Pixel coordinate grounding data:
·····
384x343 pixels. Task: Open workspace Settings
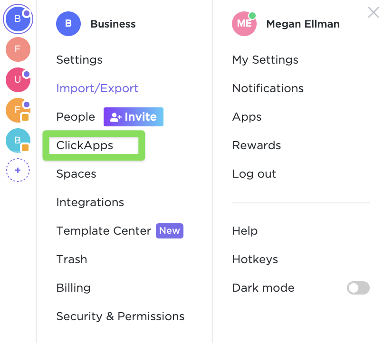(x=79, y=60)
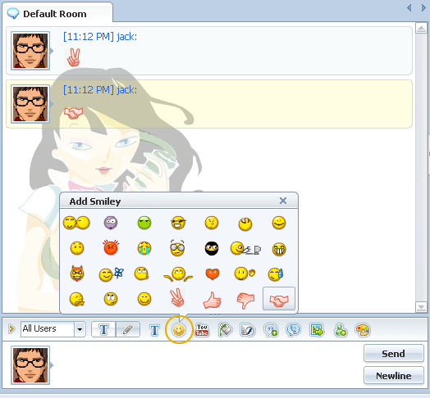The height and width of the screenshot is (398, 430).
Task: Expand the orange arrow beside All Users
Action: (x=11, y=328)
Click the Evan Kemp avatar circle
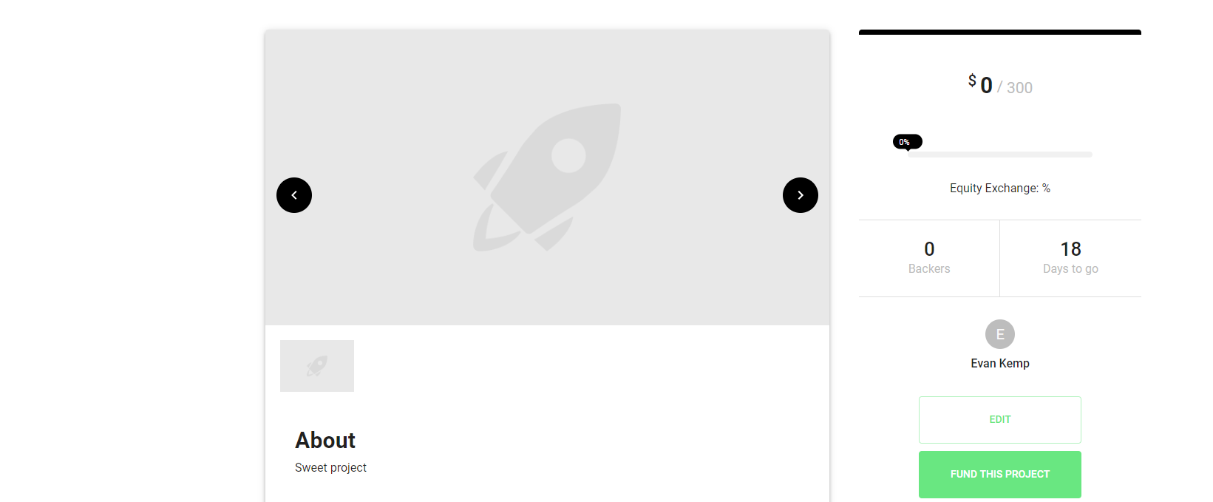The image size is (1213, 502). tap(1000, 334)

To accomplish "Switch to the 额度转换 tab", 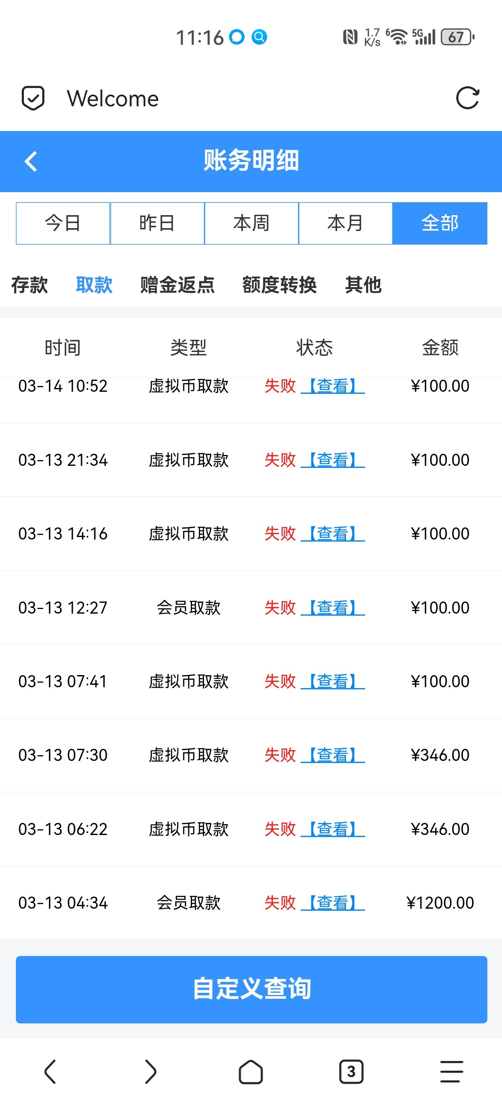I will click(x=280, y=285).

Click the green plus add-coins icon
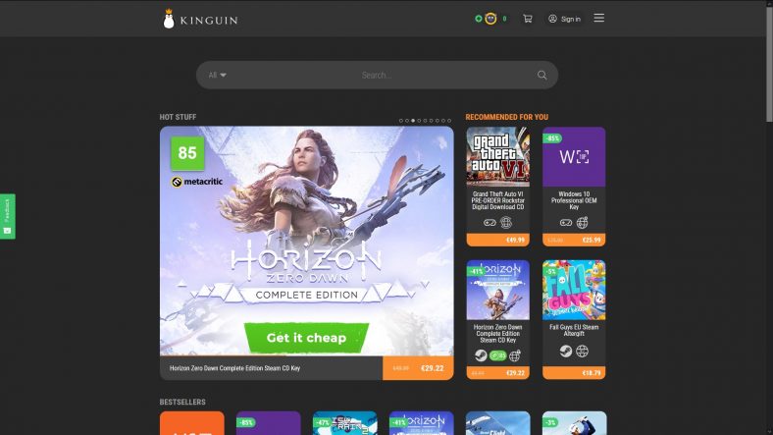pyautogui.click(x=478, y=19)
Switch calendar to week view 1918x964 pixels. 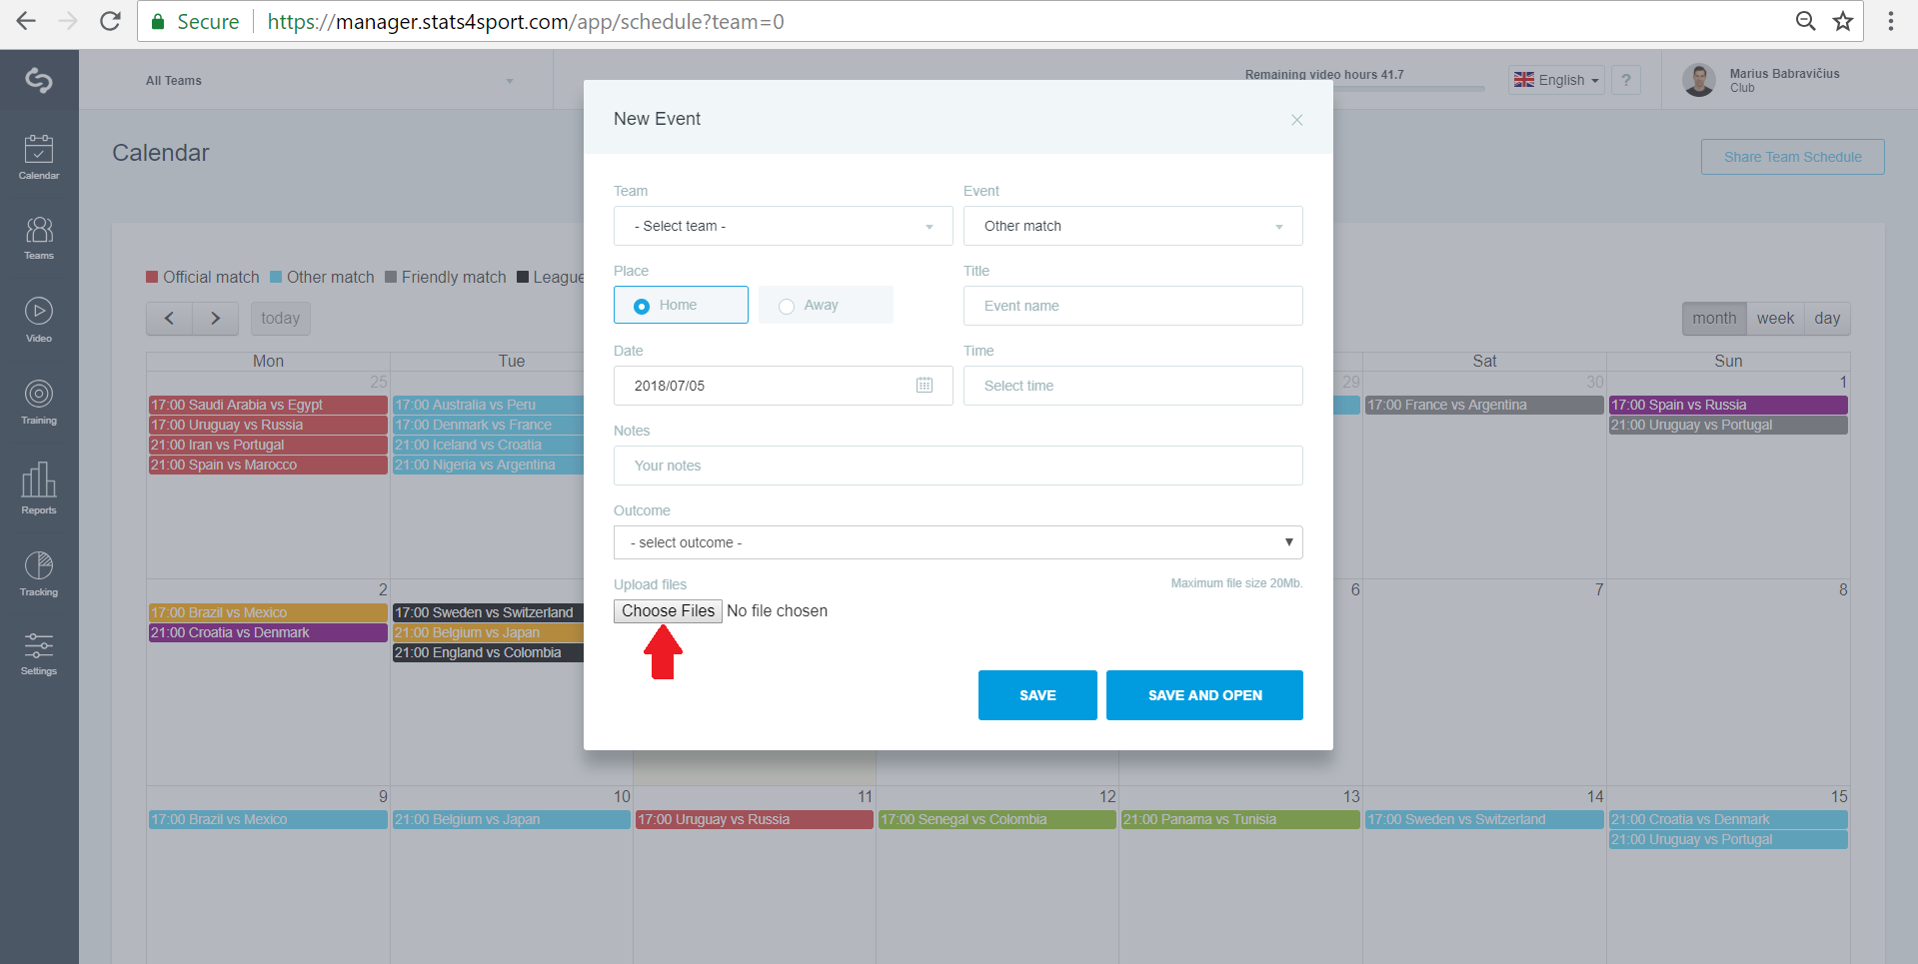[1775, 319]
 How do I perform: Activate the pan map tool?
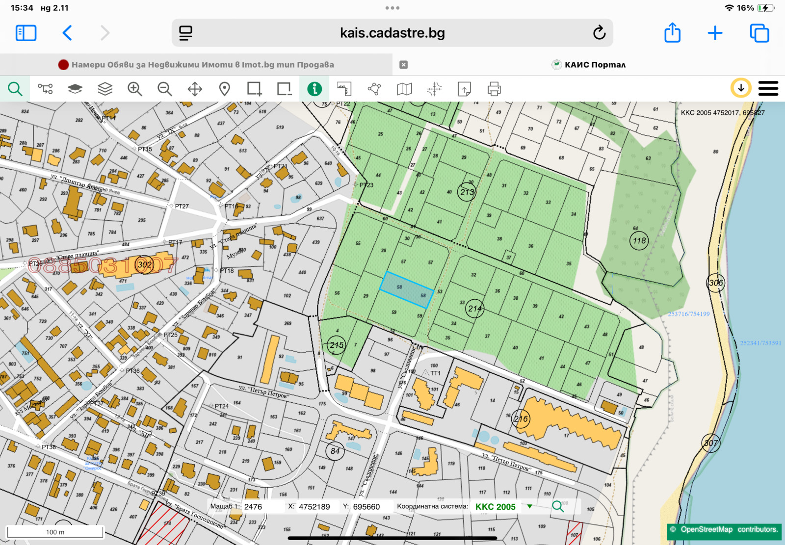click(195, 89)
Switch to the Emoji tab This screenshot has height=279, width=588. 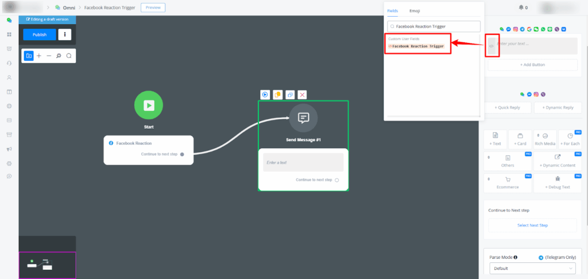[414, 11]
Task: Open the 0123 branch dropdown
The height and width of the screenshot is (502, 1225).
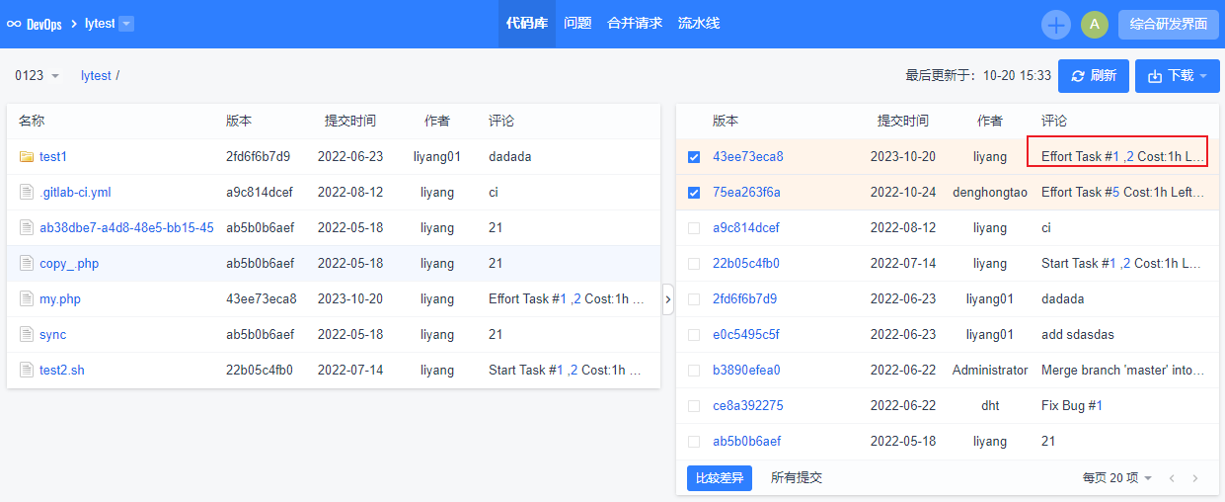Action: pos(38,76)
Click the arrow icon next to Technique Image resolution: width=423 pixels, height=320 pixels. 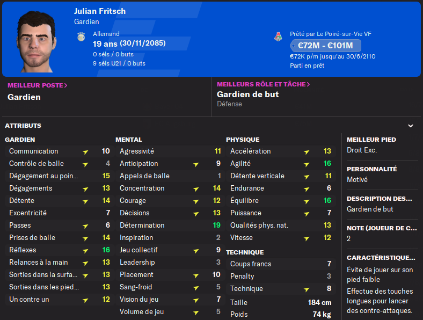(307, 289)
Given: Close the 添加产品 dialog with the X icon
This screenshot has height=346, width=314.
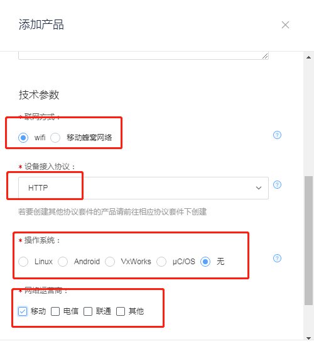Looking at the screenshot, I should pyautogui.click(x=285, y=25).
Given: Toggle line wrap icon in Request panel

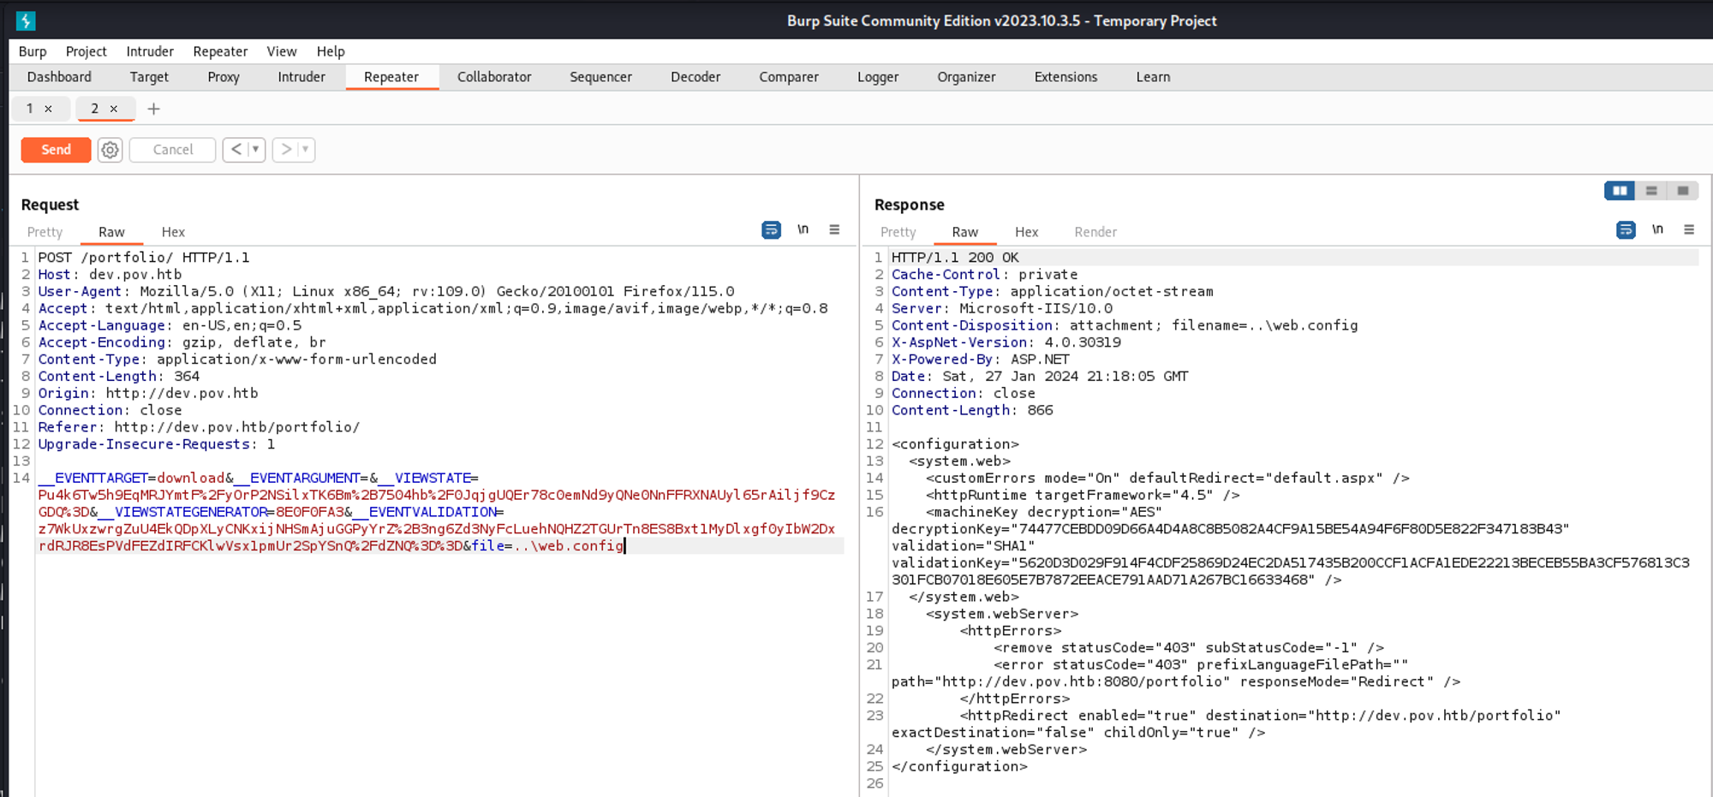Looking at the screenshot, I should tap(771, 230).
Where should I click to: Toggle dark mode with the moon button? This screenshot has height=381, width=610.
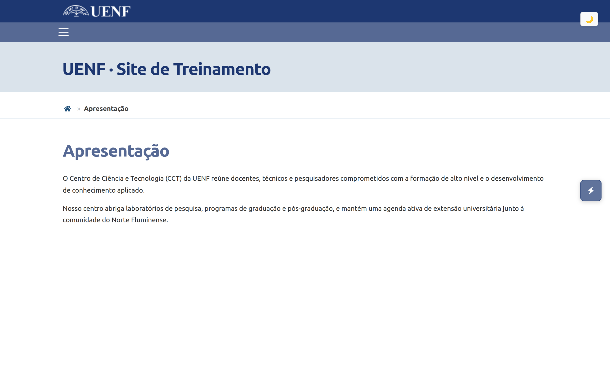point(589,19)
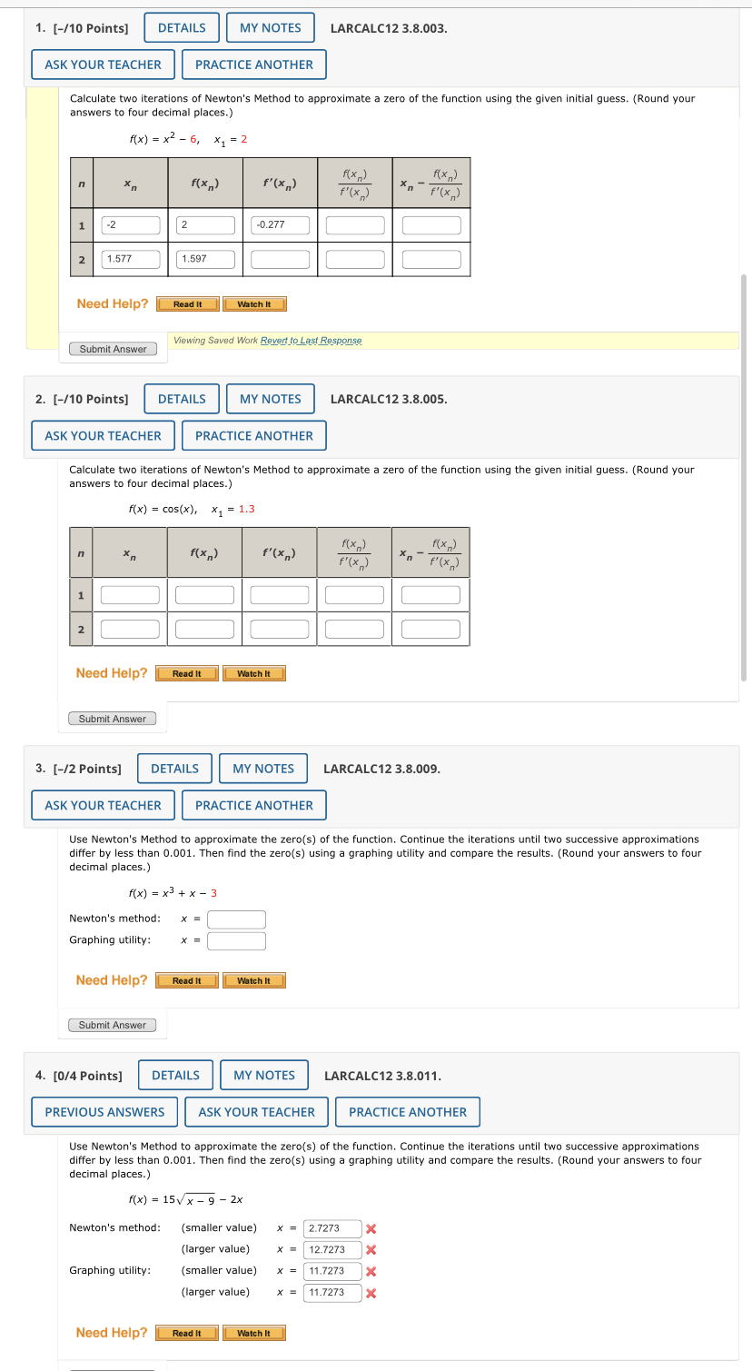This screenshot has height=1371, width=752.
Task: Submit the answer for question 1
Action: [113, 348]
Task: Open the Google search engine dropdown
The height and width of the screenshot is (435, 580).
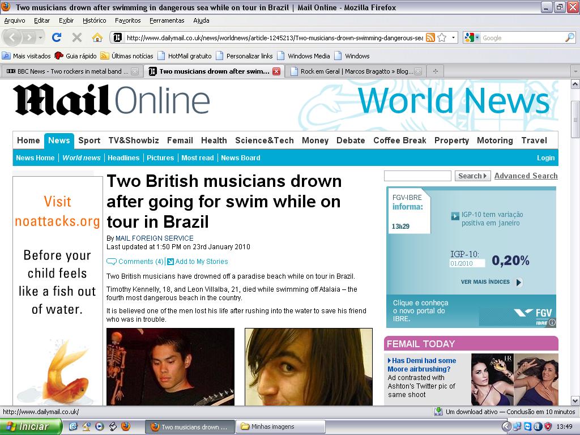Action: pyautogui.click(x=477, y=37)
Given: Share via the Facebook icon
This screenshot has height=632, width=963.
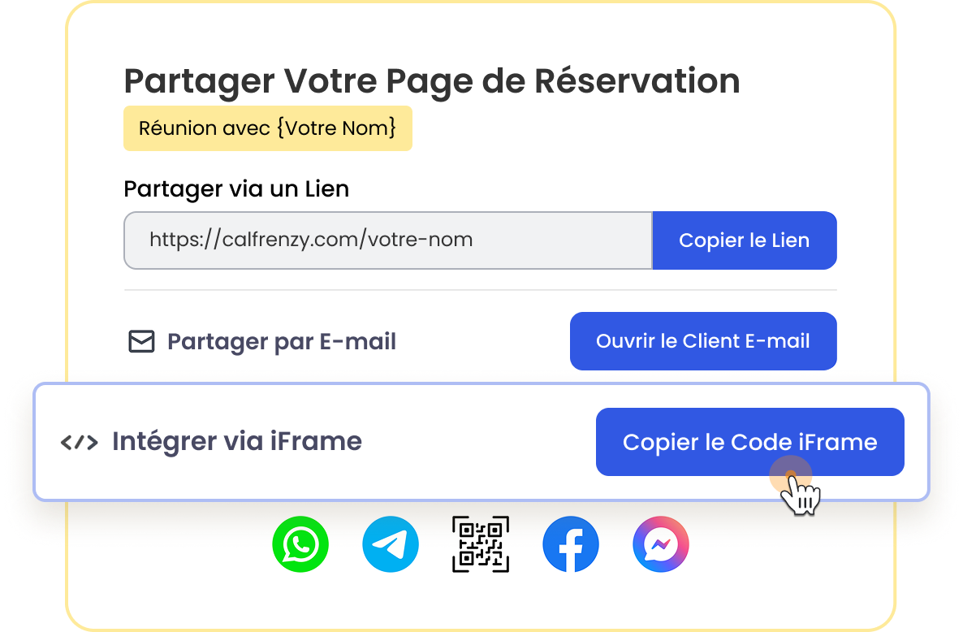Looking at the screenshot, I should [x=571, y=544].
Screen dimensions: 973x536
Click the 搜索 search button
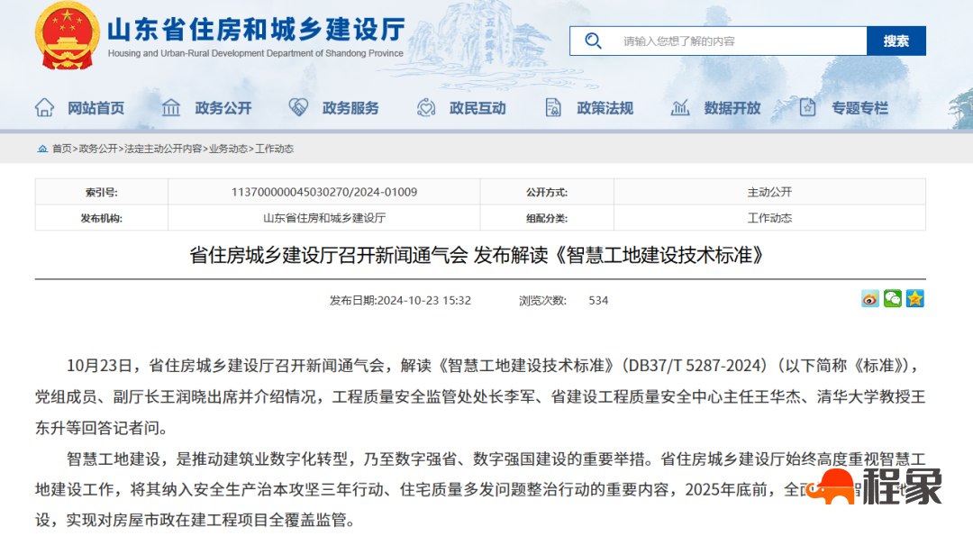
·····
WHAT YOU HAVE TO DO: Find all lines holding the word "search" in the records above and copy them.

TASK RESULT:
Task: Open the Google search engine dropdown
Click the 搜索 search button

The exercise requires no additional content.